[Short exercise] Can you reproduce, word for word, everything in the thread excerpt below on single points of failure, from "On the other" down to "in service level."?

My crowning glory in network design. Never again did I work for an employer who was willing to put their money where there mouth was for reliability.

--
How does the Slashdot Effect happen given that no slashdotters ever RTFA?

Wait a second... by AlphaOne · 2004-07-12 17:12 · Score: 3, Informative

Now, the only true single point of failure is the physical cabling in the street, but in CA that doesn't get damaged very often.

Let me get this straight... you're complaining that a PDU went down at your provider yet you're perfectly happy that you're running both circuits over the same cable under the street? In California?

Cables are cut all the time. Stupid things like rain water seeping through insulation take down entire city blocks. A single earthquake can disable hundreds of square miles for weeks or months.

On the other hand, you rarely hear of the type of failure you experienced. A well designed data center can take quite a lot of failure without a significant (or any) reduction in service level.

Maybe your provider is different, but all the data centers I've ever dealt with have multi-path redundant power routing systems. If a PDU goes out, another one takes over. They constantly share the load yet can easily take it over if one or more fail.

Add to that the standard AC-DC-AC power path and you've got a pretty rock-solid power distribution system.

Unless you can completely eliminate your single point of failure, you're going to be at risk for down-time. In fact, even with a completely redundant infrastructure, things have a bad habit of conspiring against you anyway.

--
All opinions presented here aren't mine.

[Stored data]
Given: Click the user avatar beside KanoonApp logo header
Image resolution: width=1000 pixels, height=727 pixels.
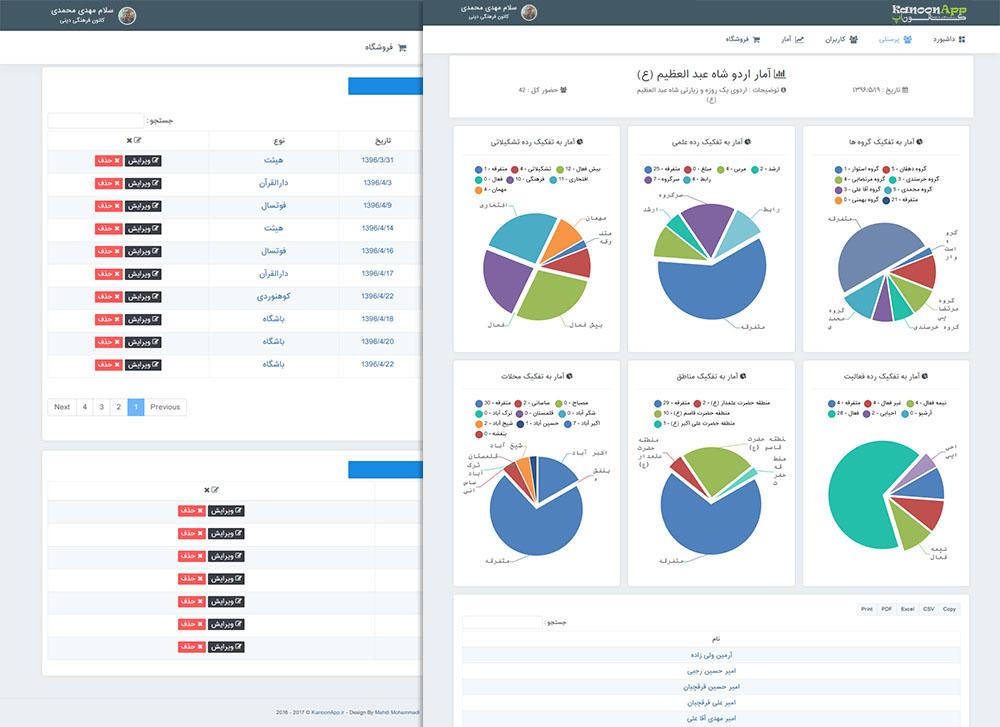Looking at the screenshot, I should click(x=529, y=13).
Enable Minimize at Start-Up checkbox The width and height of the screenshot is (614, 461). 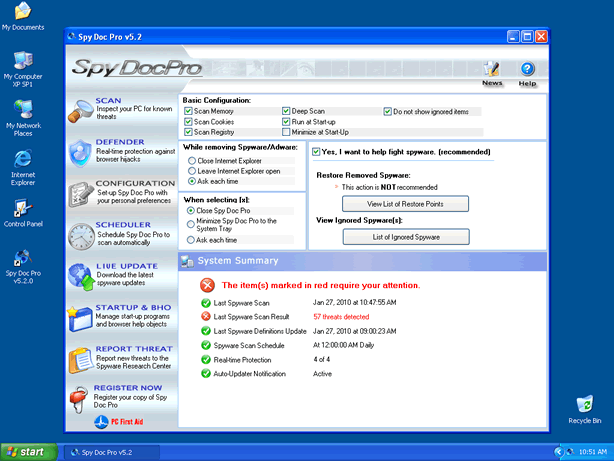286,131

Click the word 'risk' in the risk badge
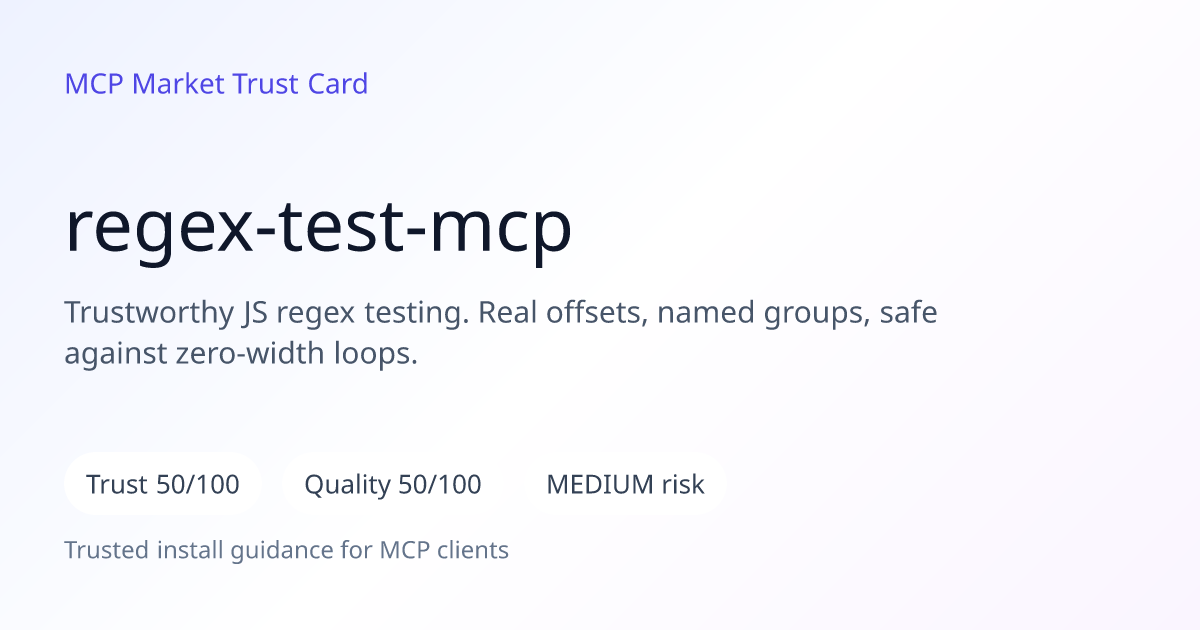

[Exercise response]
On the other hand, you rarely hear of the type of failure you experienced. A well designed data center can take quite a lot of failure without a significant (or any) reduction in service level.